[Data items]
※ ※ ※
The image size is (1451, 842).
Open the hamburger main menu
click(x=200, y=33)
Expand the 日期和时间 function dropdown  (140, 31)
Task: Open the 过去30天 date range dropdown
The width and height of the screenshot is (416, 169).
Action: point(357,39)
※ ※ ※
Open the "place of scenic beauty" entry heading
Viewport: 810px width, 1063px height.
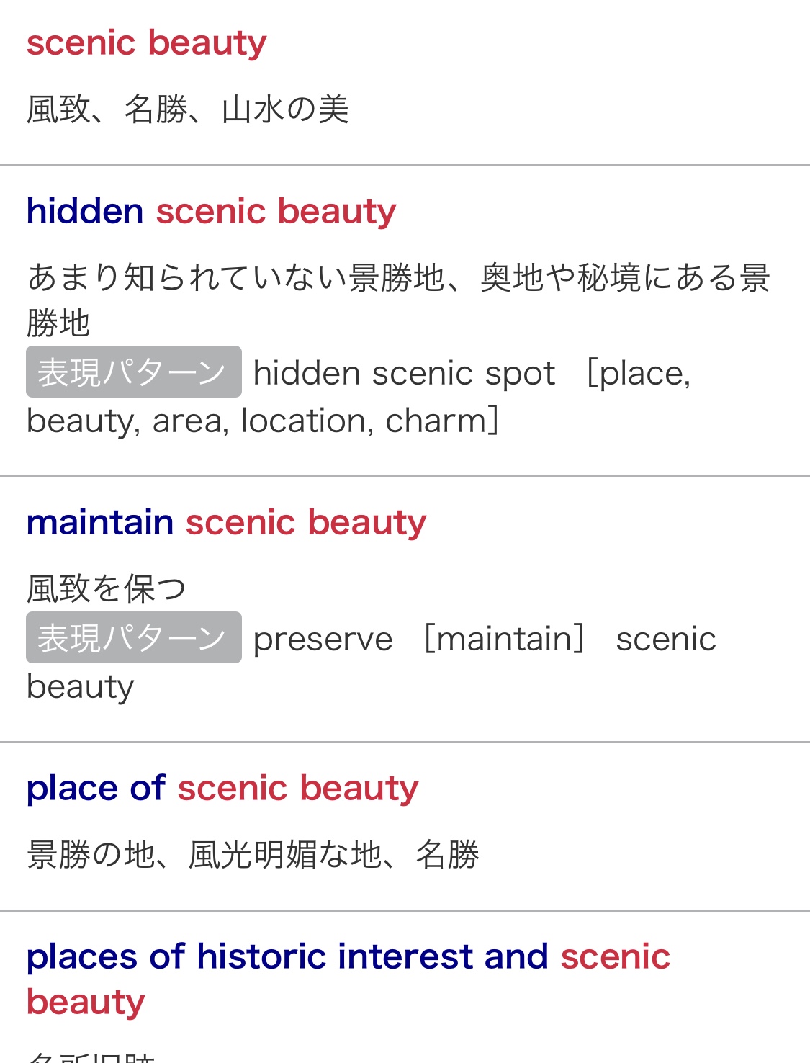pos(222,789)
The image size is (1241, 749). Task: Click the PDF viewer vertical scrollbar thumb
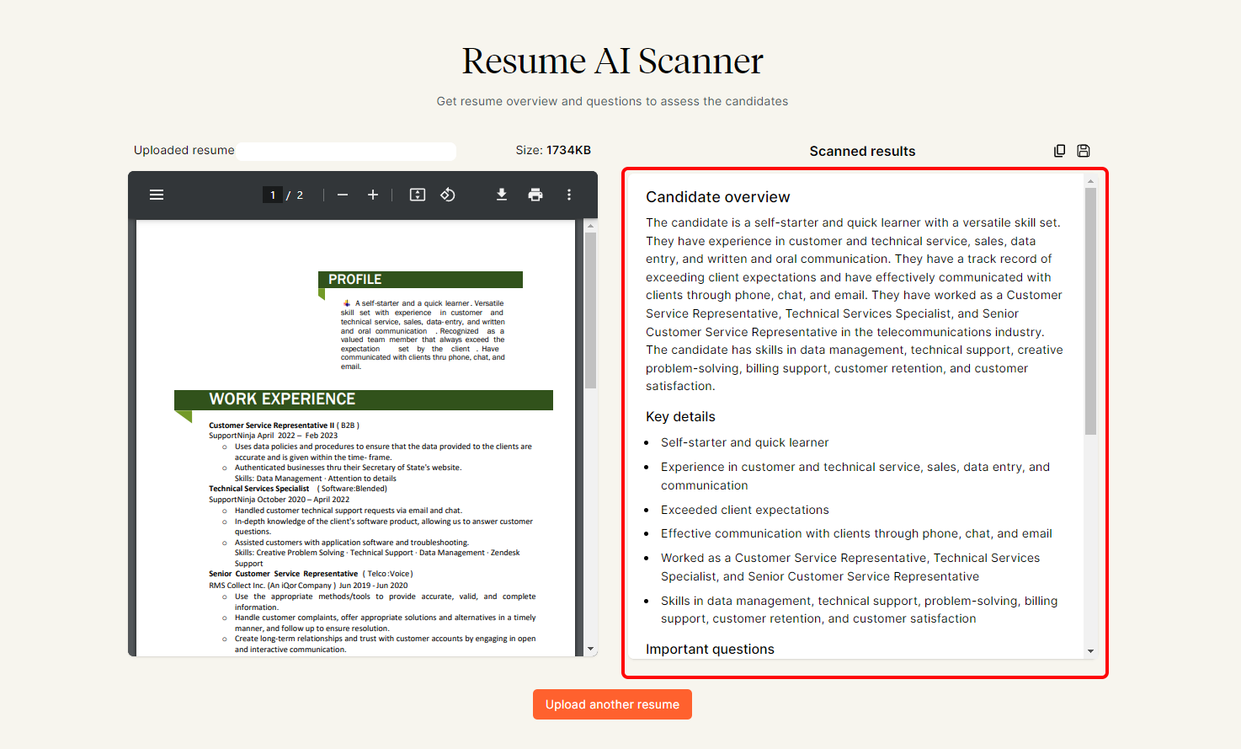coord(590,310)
※ ※ ※
→ DIRECTIONS FOR THIS TASK
Copy the lines of the data items word for word, starting at the line containing "Expand the 日期和时间" and ending at the line containing "Action: point(357,39)", with both of those lines included.

→ TASK RESULT
Expand the 日期和时间 function dropdown  (140, 31)
Task: Open the 过去30天 date range dropdown
The width and height of the screenshot is (416, 169).
Action: point(357,39)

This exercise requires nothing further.